GİRİŞ
İnsanoğlu zamanın başlangıcından
beri kalıcı yapılar inşa etmeyi arzuladı. Yangına, Depreme, Sele, kuvvetli rüzgârlara
(hortumlara) kısacası doğal afetlere ve yıpranmaya -yani zamana- dayanıklı
yapılar inşa etti: Kaleler, Kuleler, Anıtlar, Hanlar, Hamamlar, Saraylar,
Kervansaraylar… Ama insanoğlu bu yapıların en dayanıklısını ve en güzelini
hayatta kalmalarına olanak sağlayan ve zaferlerini bahşeden Tanrısına
sadakatini bildirmek için yaptı. Dünya üzerinde kalıcı eser deyince akla ilk
gelen yapılar, Mabetlerdir. Hangi dinden olursa olsun, Kapitalizm çağına gelene
kadar insanoğlu inşa ettiği en görkemli yapılar, dini yapılar olmuştur.
Bunların arasında ise zamana ve değişime ayak uyduran ender dini yapı şüphe
götürmez Ayasofya’dır.
DEĞİŞEN ZAMAN VE AYASOFYA
Ayasofya, Rumcada “Kutsal Bilgelik”
veya “ilahi hikmet” manalarına gelir. Bu adı alması da Justinianus devrindedir.

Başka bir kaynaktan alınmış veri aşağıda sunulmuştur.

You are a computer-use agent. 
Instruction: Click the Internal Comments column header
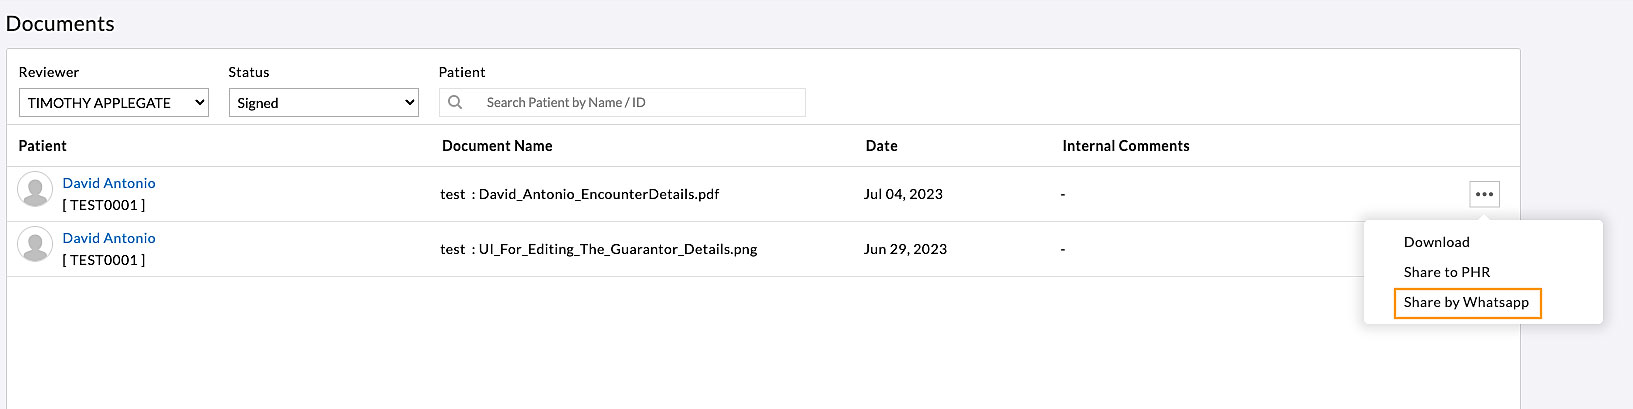tap(1125, 146)
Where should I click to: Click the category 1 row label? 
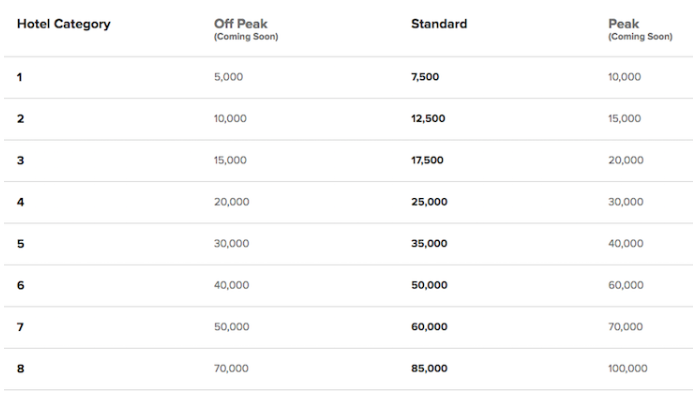19,77
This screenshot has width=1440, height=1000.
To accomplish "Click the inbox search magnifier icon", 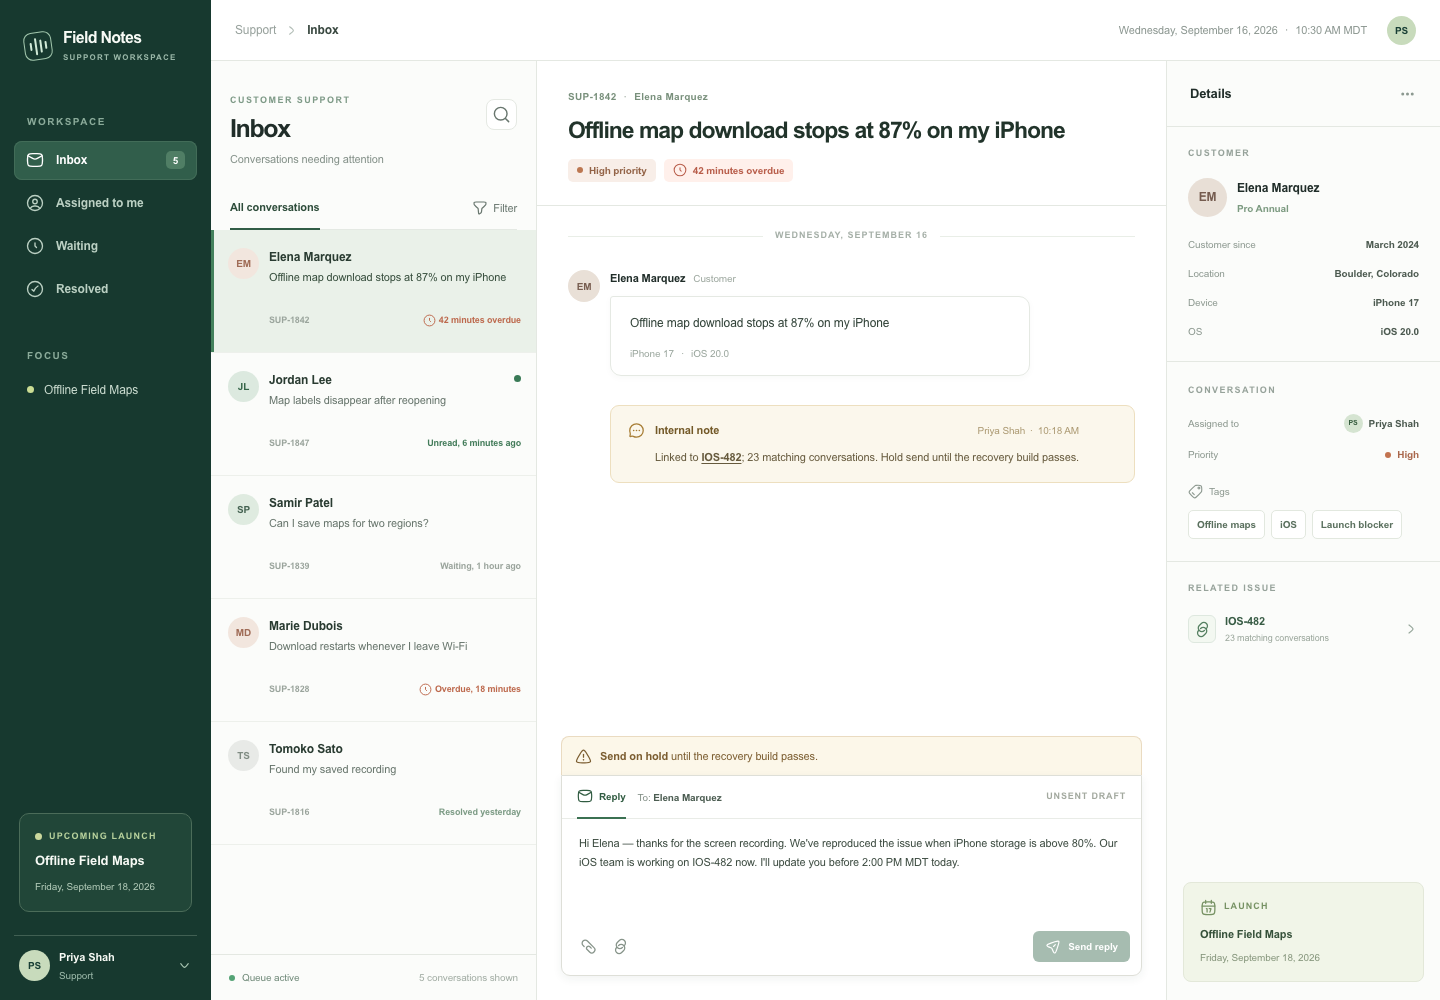I will (502, 115).
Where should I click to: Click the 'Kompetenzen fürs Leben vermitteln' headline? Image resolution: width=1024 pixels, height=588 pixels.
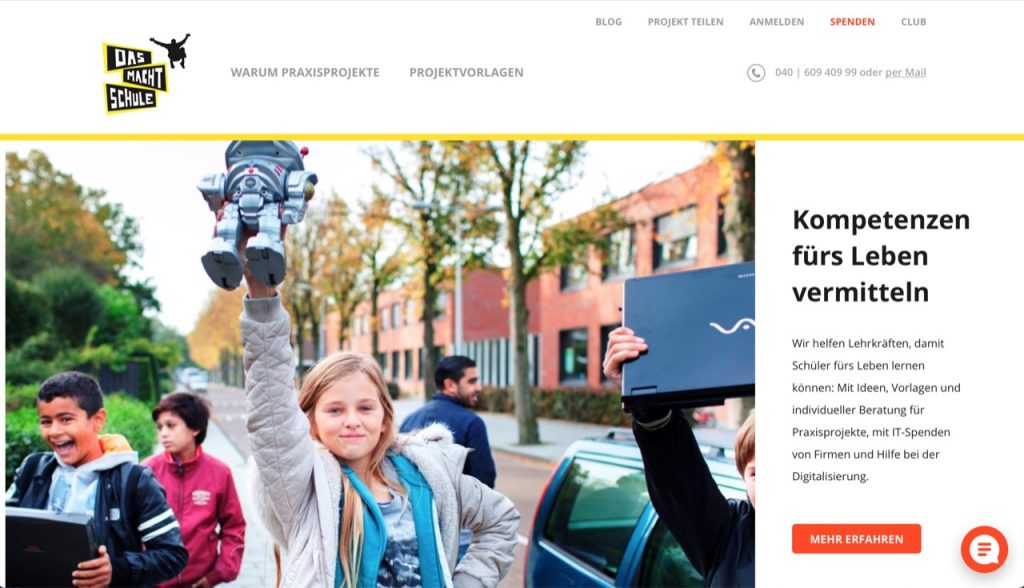[881, 256]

[1] Roma öncesi dönemde Evliya Çelebiye göre Mabed ilk olarak paganların
tapınağıdır. [2] Uzun yıllar sonra İmparatorluğu Hristiyanlıkla ihya eden Büyük
Konstantin ve oğlu zamanında şehre büyük bir kilise inşa edilmiştir ve bu
kiliseye “büyük kilise” anlamına gelen “Megalia Eklisia” denilmiştir. [3] 34
yıl yapımı süren bu kilise, daha sonraları 404 yılında İmparator Arkadius’un
(395-408) eşi Evdoksia’nın Ayasofya önüne gümüş kaplamalı bir heykelinin
dikilmesi üzerine çıkan ayaklanmada, kilise büyük ölçüde yıkılmıştır. Kilise
II. Theodosius başa geçene kadar öylece kaldı ve 415 yılında değişime uğrayarak
tekrar açılmış ve 532 tarihine dek şehrin en büyük kilisesi olma özelliğini
korumuştur. [4]
Doğu Roma’da Hipodrom, hem at
yarışlarının düzenlendiği halkın eğlendiği bir alan hem de siyaset arenasıydı.
Maviler ve Yeşiller olarak ikiye bölünmüş takımlar yarışları kazanmak için
ölümüne mücadele verirlerdi. Maviler aristokratları yeşiller ise esnaflar,
çiftçiler gibi çalışan sınıfı temsil ederdi. Tahta geçen her yeni İmparator bu
iki takımı birbirine karşı rekabetinden yararlanarak otoritesini pekiştirirdi.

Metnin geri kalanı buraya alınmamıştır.